A really useful design feature of BMS is that as it is playing a particular video segment, it automatically aligns and highlights the speech it has converted to text in the targeted foreign language, the translation and the actual playing video. As it displays the text, it identifies the voice that is speaking (in the text) as either male or female and numbers each separate voice it identifies (see Figure 3 on page 9, KMWorld, Vol 18. Issue 1).
Machine translationOne of the impressive features of BMS is its machine translation (MT) capability. Machine translation is a difficult technical challenge, and over the past 15 years, the focus has been on using rule-based systems. However, the precision or accuracy of rule-based MT systems has been extremely limited and generally not very useful. More recently, MT technology companies have focused on statistical machine translation approaches. In the case of BMS, BBN has partnered with Language Weaver, which provides its machine translation capability for the product.
Rather than use the rules of language (e.g. what’s a noun, verb, adverb, etc.) to provide the basis of converting from one language to another, Language Weaver uses statistical measures that analyze the frequency of phrases, sentences and relationships within the text, and contextually convert them to the targeted foreign language.
This method, more formally attributed to Warren Weaver (Weaver Method) and initially pioneered by IBM in the 1970s and 1980s, uses statistical methods and large samples of documents that have already been translated manually to build the automated underlying translation system. It normally takes about 2 million sample documents and their associated translations to the target language to build up the capability to translate information from one language to another with any reliability.

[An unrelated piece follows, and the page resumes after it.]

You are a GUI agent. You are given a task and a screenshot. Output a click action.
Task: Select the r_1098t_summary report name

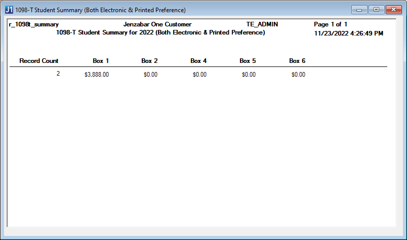[x=34, y=24]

Unlike rule-based foreign language translation, which is about 35 percent accurate, statistical methods for translation can bring the precision up to 90 percent or even higher. In the case of a system like BMS, this means that humans can definitely look at the information being presented in the automated translation and get the "gist" of what is being said. If an analyst or other BMS user wants a more perfect translation, he or she can copy the relevant section of the video/audio/text and send it to a human translator using BMS’ built-in capabilities.
Exploiting multimediaBBN’s BMS is a leap ahead in terms of technologies that help with the automated exploitation of Internet foreign language multimedia. It provides a turnkey and automated (hands-off) means of monitoring broadcast audio and/or video information and allows exploitation of that information in real time.

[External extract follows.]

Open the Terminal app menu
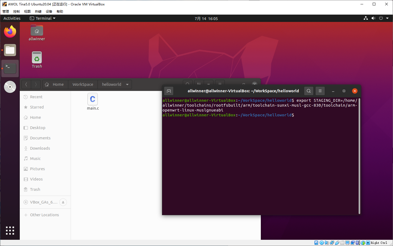The image size is (393, 246). (43, 18)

Once you use BMS to extract text information from video or audio feeds, you have a body of text that can be further exploited in an automated fashion. In the first article in this series, I introduced you to a range of data mining and text exploitation tools that can
automatically extract structure from unstructured information. Since the transcription capabilities of BMS provide both the native language text and the translated version as well, a range of text mining activities are now possible. Those activities include extraction of nouns, verbs, context, language identification, geospatial information, concepts and other metadata, all of which can be stored in a database for long-term historical access.
Though I am normally not a big fan of watching television, just for laughs, I think I will go and watch some of the old re-runs of Saturday Night Live that have been translated into Mandarin. I somehow think it’s going to be even funnier the second time around.